Phelps, Gray, Mansour Hewitt for Fred Steinberner and another, defendants.
This is a motion to dismiss a cross claim interposed by the defendants Steinberner against the defendant Pearce Pearce Co., Inc. The plaintiff commenced an action against all of the defendants alleging that the defendants Steinberner were owners in possession of the premises upon which the plaintiff was injured; that the defendant Pearce Pearce Co., Inc., was a building contractor engaged in building a residential structure and improving the premises on which the plaintiff was injured, pursuant to a contract with the defendants Steinberner; and that he was injured "through the negligence of the defendants, their agents, servants and employees" by being violently precipitated to the ground and against a part of a stone structure on the premises at or near the front entrance thereto. Defendant Pearce Pearce Co., Inc., in its motion papers, claims that the cross claim does not lie because the plaintiff's action is brought against all the defendants as joint tort-feasors. Therefore, it argues, a cross claim under section 264 of the Civil Practice Act will not lie.
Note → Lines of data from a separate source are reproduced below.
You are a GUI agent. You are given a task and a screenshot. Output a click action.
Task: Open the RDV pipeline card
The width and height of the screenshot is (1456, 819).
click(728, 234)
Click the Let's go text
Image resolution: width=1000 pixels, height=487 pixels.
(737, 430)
While it may be that the facts as developed at the trial will show all the defendants to be in pari delicto and joint tort-feasors, it certainly cannot be said at this time that they are. ( Datria v. Socony Vacuum Oil Co., 96 N.Y.S.2d 522; Poslusny v. Pineford Realty Corp., 191 Misc. 858). As stated in the case of Walkowicz v. Whitney's, Inc. ( 178 Misc. 331): "it should be borne in mind that the purpose of section 264 of the Civil Practice Act, pursuant to which the cross-claims are made, is to avoid a multiplicity of suits and circuity of action * * * and that unless this purpose is to be defeated the cross-claims must be allowed to stand provided that there really may be an issue to be decided under them. Whether the owner-lessors can recover against Whitney's, Inc., any loss which they shall have paid to the plaintiff will depend upon complicated questions of fact and of law. It will depend upon the basis of fact and law which the plaintiff succeeds in establishing against them."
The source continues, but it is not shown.